The core basic exercises that are considered appropriate to start with in your weight training program include the following:


A basic weight training program

Bench Press - to work the chest muscles
Lat Pulldown - to work the back muscles
Shoulder Press - to work the shoulder region
Bicep Curl - to work the bicep arm muscle
Tricep Extension - to work the tricep arm muscle
Leg Press - works the overall leg region
Leg Extension - works the quad muscles
Leg Curl - to work the hamstring muscles
Calf Raises - to work the calf musclels of the lower leg region

If your not sure how to perform the exercises, get a basic book on the subject, join a gym or hire a fitness trainer to walk you through the exercises. Once you understand the basics movements, which muscles they exercises and how to perform a weight training exercises program correctly, you can begin to learn more about other more advanced weight training exercises for incorporation into your weight training plan. This will give you extra variety after you have established some basic core foundation strength. Start out by doing 10 repetitions of each movement.
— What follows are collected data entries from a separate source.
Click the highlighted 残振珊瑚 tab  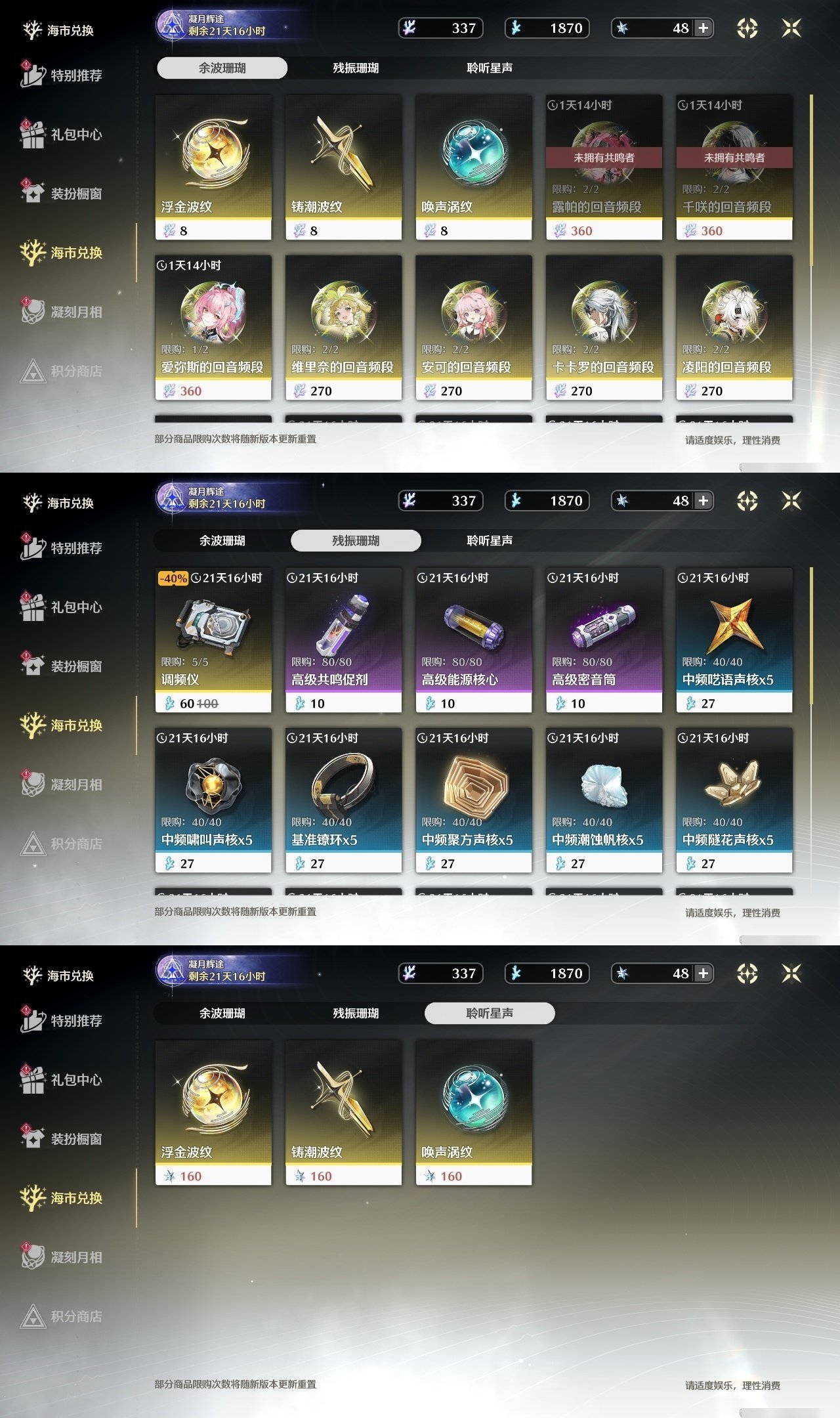click(x=356, y=540)
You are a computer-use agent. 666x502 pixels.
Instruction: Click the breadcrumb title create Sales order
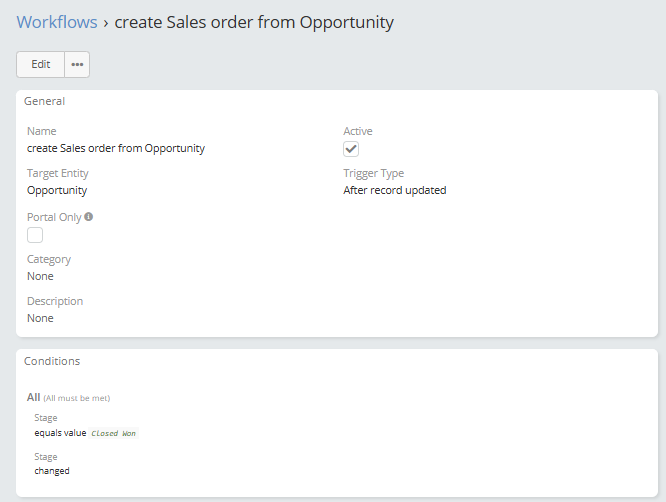[x=254, y=22]
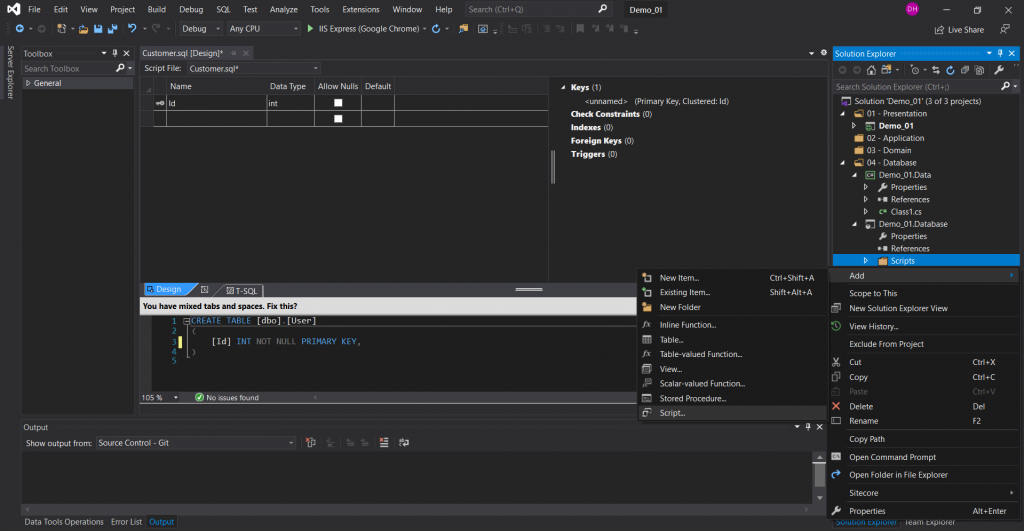The height and width of the screenshot is (531, 1024).
Task: Expand the Class1.cs tree node
Action: 865,212
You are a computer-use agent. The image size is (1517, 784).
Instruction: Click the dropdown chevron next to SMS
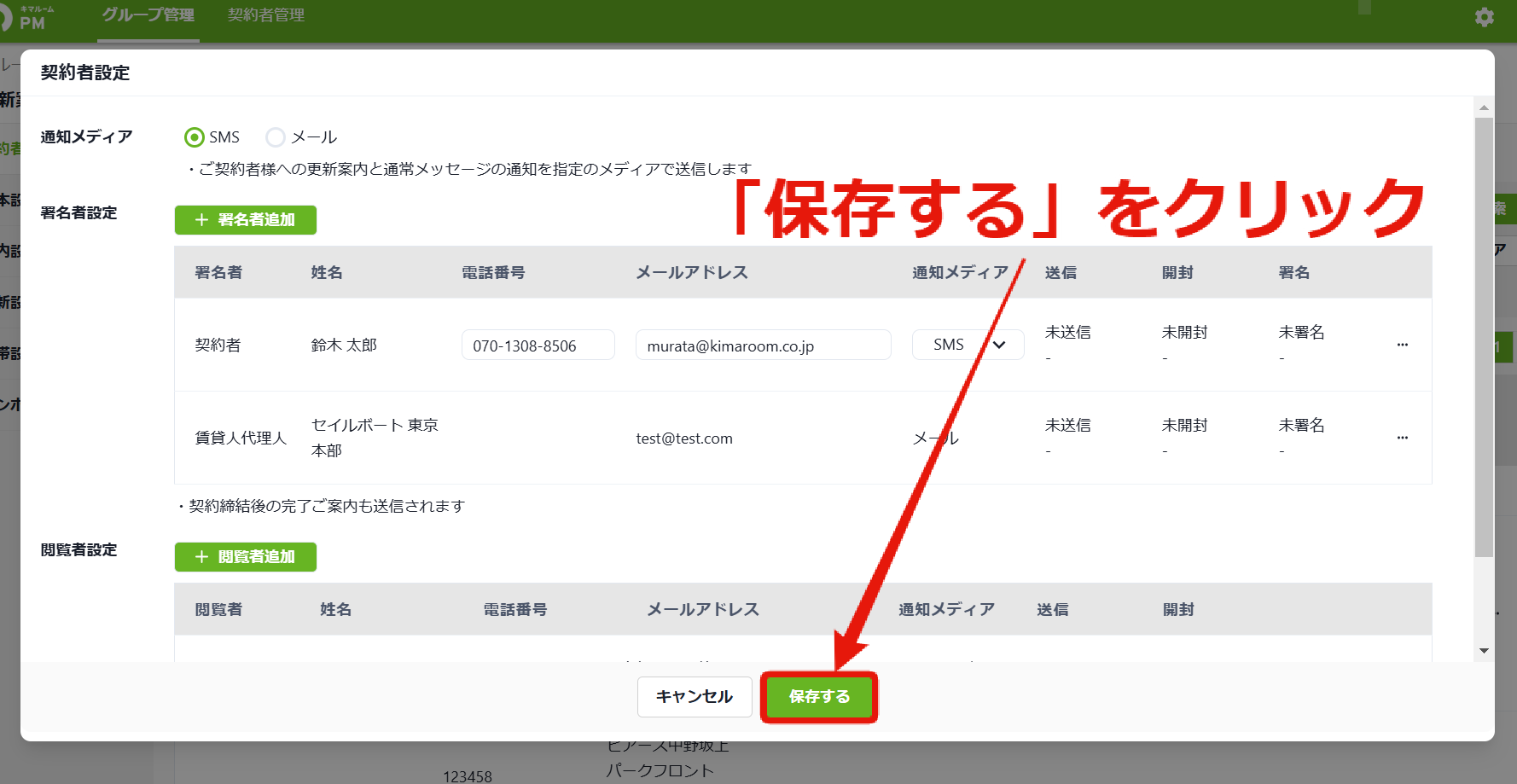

Some trainers and gym personnel recommend you break your weight training program into sub routines that concentrate on different areas of the body. The theory is to work one body region on one day and another body region on an alternate day. Whilst this can certainly be employed, it is possible to do full body workouts and then rest the body before performing the same weight training program again.

Important considerations for your weight training program

If your starting out, do so slowly by performing one set of each exercise. As you progress, you can add additional sets to your weight training program as your tolerance levels and general fitness levels improve. Always remember that quality weight training programs are just as effective if not more effective than quantity. Overtraining the body can lead to a reduction in results. There is a great diversity of opinion as to the best way to train and this is a common debate amongst fitness professionals. After many years of exercise training, I found through personal living experience that my body would often respond to just one or two sets per body part performed at a very high intensity, until muscle failure and with minimum rest time between sets. This economy of exercise allowed me to complete my weight training program very quickly and to give ample time to body recovery.

If you do not like going to the gym, Exercise equipment is often a great way to go because you can start with the basics and build up your equipment as you progress.